# L&M Vancouver Gibson ES-LP P90 VOS Goldtop



## dmc69 (Jan 20, 2011)

Not a bad price at $2,800 + tax. 





__





Gear Hunter


Long & McQuade is Canada`s biggest music store offering a huge selection of musical instruments and music lessons across Canada. Guitars & Drums!




www.long-mcquade.com


----------



## Chito (Feb 17, 2006)

That's still an excellent price.


----------



## Doug B (Jun 19, 2017)

dmc69 said:


> Not a bad price at $2,800 + tax.
> 
> 
> 
> ...



Wonder what the weight is?


----------



## StevieMac (Mar 4, 2006)

I think one of those came up here, and then sold right away, for $2200 just a week or so ago.


----------



## Chito (Feb 17, 2006)

Doug B said:


> Wonder what the weight is?


Mine is 6.2lbs I have read others that are less than 6lbs.


----------



## Budda (May 29, 2007)

Yeah I considered going for it until I realized I have no idea what the neck is like. The price is right.


----------



## Chito (Feb 17, 2006)

Budda said:


> Yeah I considered going for it until I realized I have no idea what the neck is like. The price is right.

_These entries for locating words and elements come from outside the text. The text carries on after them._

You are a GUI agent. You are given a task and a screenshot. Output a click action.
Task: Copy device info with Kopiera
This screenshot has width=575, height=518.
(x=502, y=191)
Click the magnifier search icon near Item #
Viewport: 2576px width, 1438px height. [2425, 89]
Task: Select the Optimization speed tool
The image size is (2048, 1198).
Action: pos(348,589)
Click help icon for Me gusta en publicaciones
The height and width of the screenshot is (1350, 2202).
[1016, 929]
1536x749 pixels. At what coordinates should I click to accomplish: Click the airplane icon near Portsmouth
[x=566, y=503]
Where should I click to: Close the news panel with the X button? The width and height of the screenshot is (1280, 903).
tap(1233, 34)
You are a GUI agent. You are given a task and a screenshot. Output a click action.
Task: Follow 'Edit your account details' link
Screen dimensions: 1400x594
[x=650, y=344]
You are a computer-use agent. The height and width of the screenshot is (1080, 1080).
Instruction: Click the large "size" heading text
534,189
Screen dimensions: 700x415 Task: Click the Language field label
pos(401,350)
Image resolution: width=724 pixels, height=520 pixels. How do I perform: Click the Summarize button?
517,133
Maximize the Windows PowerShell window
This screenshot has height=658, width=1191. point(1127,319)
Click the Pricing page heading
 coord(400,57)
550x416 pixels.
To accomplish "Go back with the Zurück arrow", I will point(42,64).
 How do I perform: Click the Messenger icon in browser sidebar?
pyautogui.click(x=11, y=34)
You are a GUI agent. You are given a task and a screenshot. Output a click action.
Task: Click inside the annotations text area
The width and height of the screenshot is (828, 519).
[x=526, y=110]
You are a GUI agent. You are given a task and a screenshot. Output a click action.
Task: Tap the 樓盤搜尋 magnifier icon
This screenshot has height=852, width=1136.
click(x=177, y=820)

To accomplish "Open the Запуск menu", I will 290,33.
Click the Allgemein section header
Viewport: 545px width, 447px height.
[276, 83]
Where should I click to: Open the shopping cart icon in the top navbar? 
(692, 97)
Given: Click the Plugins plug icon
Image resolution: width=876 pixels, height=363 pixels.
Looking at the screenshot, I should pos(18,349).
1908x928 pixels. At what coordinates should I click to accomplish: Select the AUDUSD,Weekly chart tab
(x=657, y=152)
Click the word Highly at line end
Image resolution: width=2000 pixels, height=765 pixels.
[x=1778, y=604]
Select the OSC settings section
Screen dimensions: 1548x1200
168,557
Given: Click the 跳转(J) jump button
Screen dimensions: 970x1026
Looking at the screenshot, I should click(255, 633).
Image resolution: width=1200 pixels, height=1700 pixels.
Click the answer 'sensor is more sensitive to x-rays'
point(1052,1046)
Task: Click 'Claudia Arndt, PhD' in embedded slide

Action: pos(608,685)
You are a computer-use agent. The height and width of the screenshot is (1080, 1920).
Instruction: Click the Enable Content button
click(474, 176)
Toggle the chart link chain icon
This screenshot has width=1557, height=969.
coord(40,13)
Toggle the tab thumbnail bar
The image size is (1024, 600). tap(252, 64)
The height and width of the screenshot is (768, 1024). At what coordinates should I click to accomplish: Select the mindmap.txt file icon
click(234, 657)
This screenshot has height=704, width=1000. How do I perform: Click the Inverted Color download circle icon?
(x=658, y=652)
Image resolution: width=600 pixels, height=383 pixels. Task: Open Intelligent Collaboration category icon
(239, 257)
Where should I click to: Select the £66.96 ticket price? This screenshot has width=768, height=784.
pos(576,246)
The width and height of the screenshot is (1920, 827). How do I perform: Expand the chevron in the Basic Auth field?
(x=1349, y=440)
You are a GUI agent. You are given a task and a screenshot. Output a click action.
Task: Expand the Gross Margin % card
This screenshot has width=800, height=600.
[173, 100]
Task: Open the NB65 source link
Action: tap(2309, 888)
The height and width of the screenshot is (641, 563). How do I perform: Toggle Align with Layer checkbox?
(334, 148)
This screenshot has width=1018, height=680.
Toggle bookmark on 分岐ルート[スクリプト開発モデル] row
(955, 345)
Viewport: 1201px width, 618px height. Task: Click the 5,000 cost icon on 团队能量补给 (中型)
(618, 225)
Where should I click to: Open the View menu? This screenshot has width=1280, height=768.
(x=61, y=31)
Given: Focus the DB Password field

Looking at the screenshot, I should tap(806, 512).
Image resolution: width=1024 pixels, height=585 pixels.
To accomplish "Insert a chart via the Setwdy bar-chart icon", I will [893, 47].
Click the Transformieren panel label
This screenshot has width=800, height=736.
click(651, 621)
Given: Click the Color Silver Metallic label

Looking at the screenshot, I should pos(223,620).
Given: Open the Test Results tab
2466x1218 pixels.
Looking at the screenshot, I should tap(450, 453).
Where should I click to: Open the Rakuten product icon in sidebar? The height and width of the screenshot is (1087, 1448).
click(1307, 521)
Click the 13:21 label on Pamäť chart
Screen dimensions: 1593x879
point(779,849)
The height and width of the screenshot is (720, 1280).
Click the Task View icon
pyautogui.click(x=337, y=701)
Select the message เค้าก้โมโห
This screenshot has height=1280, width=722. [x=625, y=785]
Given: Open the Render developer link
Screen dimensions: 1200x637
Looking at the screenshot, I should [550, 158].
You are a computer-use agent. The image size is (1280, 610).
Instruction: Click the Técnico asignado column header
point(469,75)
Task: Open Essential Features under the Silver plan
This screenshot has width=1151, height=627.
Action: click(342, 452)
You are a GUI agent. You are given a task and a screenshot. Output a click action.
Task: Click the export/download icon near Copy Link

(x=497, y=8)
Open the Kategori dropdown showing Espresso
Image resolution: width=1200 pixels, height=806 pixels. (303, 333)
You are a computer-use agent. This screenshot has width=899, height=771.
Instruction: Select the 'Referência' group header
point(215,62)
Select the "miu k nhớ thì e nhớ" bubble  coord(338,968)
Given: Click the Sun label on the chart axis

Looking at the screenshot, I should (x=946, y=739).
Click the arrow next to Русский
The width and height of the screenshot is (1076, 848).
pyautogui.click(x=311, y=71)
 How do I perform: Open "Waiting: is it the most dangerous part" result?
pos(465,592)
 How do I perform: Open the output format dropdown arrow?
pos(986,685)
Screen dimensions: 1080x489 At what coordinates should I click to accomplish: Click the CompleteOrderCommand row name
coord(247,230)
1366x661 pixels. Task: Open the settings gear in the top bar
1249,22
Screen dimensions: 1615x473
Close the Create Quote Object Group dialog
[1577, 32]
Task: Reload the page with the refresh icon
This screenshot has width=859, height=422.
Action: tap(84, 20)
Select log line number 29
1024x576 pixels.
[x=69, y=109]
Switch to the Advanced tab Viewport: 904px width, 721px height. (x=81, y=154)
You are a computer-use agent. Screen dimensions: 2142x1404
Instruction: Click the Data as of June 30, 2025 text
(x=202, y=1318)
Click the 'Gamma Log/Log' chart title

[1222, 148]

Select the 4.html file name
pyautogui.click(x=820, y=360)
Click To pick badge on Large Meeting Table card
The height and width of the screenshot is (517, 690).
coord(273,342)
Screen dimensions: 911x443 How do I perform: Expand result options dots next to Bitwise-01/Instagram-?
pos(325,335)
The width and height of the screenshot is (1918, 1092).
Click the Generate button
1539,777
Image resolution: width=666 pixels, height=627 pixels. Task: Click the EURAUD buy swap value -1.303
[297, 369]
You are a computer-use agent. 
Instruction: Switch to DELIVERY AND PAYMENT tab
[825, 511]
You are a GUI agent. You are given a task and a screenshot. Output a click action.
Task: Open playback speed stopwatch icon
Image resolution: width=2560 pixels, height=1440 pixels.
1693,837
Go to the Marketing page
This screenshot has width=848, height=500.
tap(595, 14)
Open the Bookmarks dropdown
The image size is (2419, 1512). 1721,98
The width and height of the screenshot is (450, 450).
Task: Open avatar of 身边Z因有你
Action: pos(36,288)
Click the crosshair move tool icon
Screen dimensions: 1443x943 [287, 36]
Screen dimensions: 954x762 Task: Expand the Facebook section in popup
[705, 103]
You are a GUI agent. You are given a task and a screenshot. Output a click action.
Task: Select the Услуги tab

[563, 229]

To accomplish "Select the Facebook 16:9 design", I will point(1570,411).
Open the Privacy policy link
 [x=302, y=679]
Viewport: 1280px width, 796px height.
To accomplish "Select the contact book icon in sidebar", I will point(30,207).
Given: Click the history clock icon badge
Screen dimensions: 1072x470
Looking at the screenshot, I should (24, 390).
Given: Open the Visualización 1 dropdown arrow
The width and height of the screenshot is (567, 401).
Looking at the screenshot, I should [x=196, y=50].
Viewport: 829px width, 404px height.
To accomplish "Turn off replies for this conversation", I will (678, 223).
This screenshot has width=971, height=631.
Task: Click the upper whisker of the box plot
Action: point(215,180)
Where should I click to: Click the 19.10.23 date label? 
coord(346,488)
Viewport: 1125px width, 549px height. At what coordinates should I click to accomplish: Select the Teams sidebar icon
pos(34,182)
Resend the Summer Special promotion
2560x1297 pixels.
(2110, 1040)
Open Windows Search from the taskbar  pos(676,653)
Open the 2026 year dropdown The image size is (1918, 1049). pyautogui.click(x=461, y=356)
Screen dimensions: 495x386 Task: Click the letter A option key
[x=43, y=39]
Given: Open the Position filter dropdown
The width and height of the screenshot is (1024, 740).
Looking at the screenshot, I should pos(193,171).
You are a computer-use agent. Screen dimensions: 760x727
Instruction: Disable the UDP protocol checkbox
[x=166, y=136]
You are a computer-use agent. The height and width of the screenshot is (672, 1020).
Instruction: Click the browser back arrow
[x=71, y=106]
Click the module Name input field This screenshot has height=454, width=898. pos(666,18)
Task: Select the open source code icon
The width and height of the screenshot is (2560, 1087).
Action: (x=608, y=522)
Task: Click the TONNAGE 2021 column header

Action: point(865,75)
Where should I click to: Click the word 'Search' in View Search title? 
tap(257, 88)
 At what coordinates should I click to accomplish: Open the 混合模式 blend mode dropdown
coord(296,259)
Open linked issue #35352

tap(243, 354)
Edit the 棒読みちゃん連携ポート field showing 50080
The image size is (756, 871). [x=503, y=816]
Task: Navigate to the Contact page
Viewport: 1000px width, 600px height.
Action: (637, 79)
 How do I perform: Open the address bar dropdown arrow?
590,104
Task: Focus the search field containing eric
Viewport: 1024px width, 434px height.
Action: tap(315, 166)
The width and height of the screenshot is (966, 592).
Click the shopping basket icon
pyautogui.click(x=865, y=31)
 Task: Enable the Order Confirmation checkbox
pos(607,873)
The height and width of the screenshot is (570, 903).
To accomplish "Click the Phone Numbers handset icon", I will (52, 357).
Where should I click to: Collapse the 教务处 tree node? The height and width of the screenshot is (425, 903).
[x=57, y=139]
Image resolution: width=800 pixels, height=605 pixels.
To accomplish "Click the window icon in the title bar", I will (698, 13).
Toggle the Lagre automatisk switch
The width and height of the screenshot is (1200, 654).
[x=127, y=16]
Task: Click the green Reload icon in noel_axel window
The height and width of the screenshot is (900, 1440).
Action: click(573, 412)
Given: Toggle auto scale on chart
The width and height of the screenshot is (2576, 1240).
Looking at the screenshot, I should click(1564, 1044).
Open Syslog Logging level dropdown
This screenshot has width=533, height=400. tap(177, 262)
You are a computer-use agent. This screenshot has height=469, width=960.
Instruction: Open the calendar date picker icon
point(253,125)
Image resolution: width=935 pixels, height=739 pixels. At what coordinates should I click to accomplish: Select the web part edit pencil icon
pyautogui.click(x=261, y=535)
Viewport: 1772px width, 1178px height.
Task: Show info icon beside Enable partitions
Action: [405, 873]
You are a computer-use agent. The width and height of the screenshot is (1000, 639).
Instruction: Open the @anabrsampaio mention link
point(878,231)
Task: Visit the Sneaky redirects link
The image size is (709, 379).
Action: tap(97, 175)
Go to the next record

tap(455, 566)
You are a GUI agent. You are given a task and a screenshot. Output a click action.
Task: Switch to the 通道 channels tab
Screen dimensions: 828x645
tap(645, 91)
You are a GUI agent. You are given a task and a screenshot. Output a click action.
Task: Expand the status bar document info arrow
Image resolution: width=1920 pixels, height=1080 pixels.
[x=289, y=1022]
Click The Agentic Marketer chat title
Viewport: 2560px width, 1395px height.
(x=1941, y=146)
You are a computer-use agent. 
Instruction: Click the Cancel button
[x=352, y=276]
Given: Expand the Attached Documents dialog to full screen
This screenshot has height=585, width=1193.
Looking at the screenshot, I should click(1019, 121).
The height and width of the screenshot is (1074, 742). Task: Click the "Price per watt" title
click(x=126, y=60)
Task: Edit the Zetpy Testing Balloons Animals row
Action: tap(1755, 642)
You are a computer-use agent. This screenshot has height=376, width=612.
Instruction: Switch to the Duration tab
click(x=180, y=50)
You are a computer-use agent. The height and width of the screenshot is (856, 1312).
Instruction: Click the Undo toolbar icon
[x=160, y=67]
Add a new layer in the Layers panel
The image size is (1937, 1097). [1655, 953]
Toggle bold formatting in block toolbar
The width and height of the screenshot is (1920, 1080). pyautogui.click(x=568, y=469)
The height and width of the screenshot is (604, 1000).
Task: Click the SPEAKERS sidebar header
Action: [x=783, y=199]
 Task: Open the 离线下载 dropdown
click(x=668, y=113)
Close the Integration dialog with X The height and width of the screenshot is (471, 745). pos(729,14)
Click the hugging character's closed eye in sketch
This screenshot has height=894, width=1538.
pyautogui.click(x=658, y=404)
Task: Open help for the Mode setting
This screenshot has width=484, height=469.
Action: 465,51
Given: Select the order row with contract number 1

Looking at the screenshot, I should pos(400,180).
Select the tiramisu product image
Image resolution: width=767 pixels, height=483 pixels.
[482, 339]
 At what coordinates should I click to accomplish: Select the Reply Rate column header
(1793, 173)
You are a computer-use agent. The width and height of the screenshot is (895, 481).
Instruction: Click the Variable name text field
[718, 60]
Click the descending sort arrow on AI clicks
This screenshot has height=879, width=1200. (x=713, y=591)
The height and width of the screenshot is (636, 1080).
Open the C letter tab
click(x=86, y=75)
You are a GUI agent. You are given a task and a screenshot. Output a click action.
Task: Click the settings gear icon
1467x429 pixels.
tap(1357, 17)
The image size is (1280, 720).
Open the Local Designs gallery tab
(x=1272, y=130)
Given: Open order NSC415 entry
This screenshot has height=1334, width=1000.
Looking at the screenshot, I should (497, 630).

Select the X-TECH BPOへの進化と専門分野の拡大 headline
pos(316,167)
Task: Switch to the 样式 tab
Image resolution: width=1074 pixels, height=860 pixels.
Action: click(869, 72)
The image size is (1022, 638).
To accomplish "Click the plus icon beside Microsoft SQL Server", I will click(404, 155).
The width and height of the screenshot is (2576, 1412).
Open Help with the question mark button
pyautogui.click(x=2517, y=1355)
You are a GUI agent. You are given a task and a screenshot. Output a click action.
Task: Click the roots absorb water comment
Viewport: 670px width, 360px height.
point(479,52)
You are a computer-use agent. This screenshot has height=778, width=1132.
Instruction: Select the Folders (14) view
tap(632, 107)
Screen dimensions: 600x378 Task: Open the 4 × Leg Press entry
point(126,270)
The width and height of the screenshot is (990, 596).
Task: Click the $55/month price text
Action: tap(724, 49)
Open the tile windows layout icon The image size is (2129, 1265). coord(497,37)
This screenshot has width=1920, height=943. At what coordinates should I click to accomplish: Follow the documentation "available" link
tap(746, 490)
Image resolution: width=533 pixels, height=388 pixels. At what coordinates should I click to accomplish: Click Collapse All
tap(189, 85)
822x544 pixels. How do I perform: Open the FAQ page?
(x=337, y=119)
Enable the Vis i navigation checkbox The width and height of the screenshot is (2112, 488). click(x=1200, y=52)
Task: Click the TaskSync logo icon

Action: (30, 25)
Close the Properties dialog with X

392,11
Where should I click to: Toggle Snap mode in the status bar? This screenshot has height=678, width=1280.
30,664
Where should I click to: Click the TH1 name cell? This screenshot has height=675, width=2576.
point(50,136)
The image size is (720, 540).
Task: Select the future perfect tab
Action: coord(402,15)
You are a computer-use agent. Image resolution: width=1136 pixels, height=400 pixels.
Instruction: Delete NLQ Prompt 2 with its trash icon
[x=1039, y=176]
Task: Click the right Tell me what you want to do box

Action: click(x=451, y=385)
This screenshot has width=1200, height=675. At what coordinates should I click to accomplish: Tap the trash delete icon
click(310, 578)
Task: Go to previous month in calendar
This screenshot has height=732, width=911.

Go for it and if the neck is not right, you can easily sell it.


----------



## Budda (May 29, 2007)

Chito said:


> Go for it and if the neck is not right, you can easily sell it.


Trying not to buy gear for a few months and build up some funds.

It'll probably be gone by tonight lol


----------



## player99 (Sep 5, 2019)

Budda said:


> Trying not to buy gear for a few months and build up some funds.
> 
> It'll probably be gone by tonight lol


Does L & M do layaway? Would they hold it for you for a small monthly payment?


----------



## Stephenlouis (Jun 24, 2019)

player99 said:


> Does L & M do layaway? Would they hold it for you for a small monthly payment?


Lay-away, pay as you go, they have always been pretty good about handing out equipment without money, well back in the day anyhow. I bet they still do.


----------



## Okay Player (May 24, 2020)

player99 said:


> Does L & M do layaway? Would they hold it for you for a small monthly payment?


Yes.


----------



## Okay Player (May 24, 2020)

I'm not generally a big fan of ES LP's, but that is pretty!


----------



## Frenchy99 (Oct 15, 2016)

This one has @Budda `s name written on it !!!


----------



## Budda (May 29, 2007)

Frenchy99 said:


> This one has @Budda `s name written on it !!!


The 594 for 4199 is calling too.


----------



## Yvr2ss (Feb 16, 2021)

That guitar has been sitting for months, it was listed at 2599 at boxing day few months ago. Went and took a look, nice axe!


----------



## 2manyGuitars (Jul 6, 2009)

I’m still wondering, where are these P90s you speak of?


----------



## Doug B (Jun 19, 2017)

Chito said:


> Mine is 6.2lbs I have read others that are less than 6lbs.


Not too shabby! 

How is the sound? I would imagine it's part way between a LP and a 335?

Cheers

Doug


----------



## Diablo (Dec 20, 2007)

Is the neck broken?
Look at the 2nd and 5th pics


----------



## dmc69 (Jan 20, 2011)

2manyGuitars said:


> I’m still wondering, where are these P90s you speak of?


D'oh! Apparently me not being so active on this forum anymore has meant I don't know what pickup types are anymore.


----------